◆ Collected data entries:

━━━━━━━━

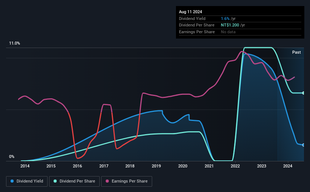This screenshot has width=310, height=192.
Task: Click the 11.0% y-axis label
Action: click(14, 43)
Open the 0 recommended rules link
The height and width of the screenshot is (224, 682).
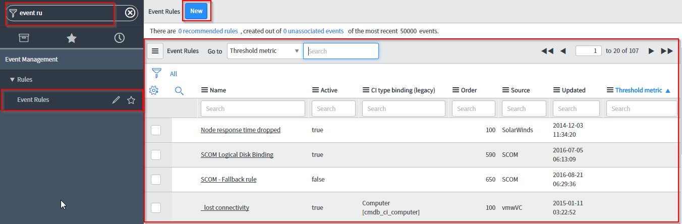pos(208,31)
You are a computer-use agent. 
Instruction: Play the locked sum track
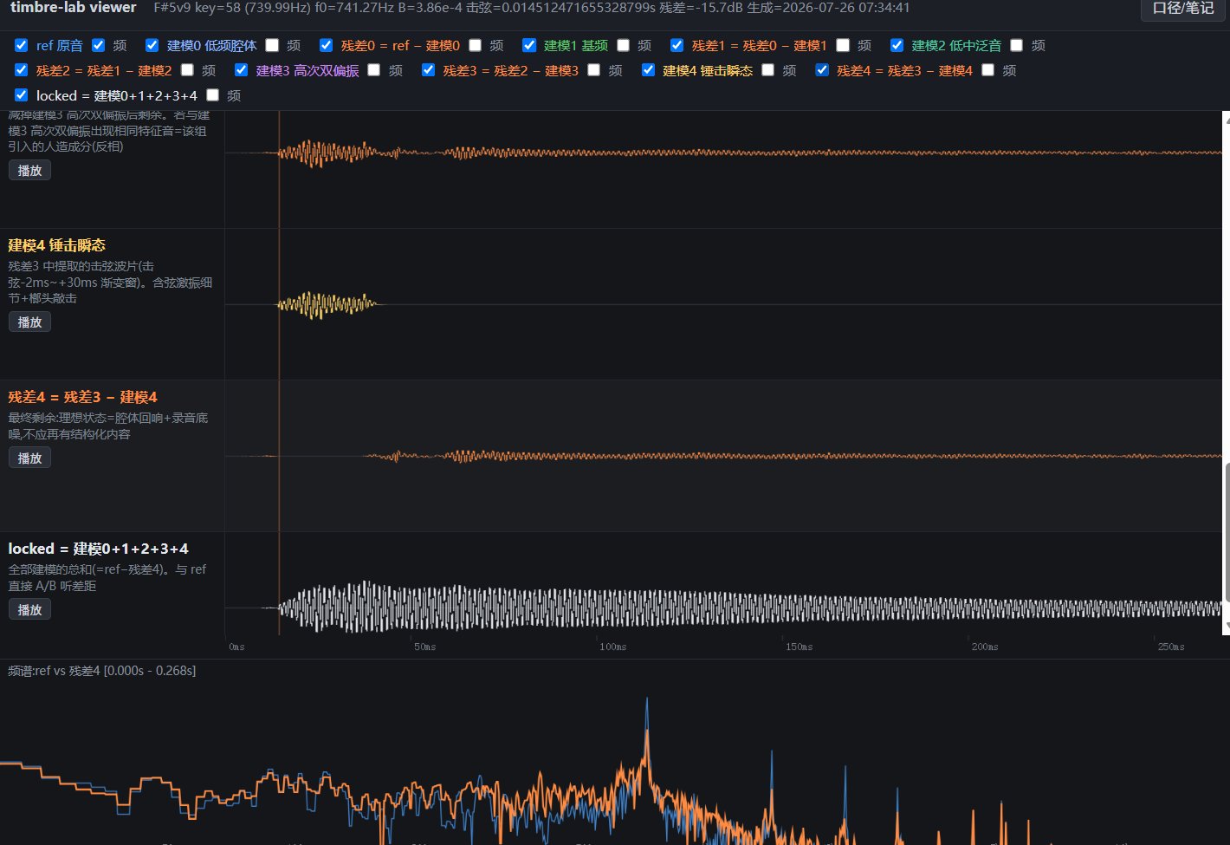pos(29,610)
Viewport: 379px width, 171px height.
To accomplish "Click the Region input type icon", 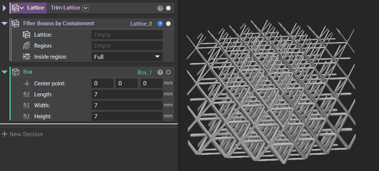I will (26, 46).
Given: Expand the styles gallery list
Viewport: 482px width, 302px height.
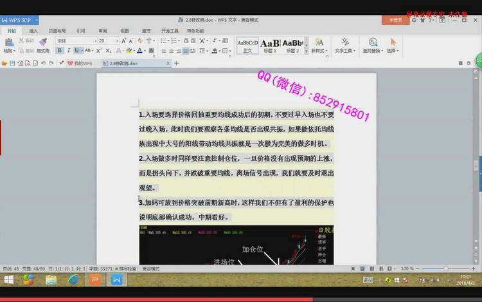Looking at the screenshot, I should (x=307, y=50).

━━━━━━━━

◆ Work required:
Skip the pictures. Return exactly the lines from the one containing "Given: Expand the styles gallery list" through the end of the data above, both included, and nothing besides.

◆ Task response:
Given: Expand the styles gallery list
Viewport: 482px width, 302px height.
Looking at the screenshot, I should (x=307, y=50).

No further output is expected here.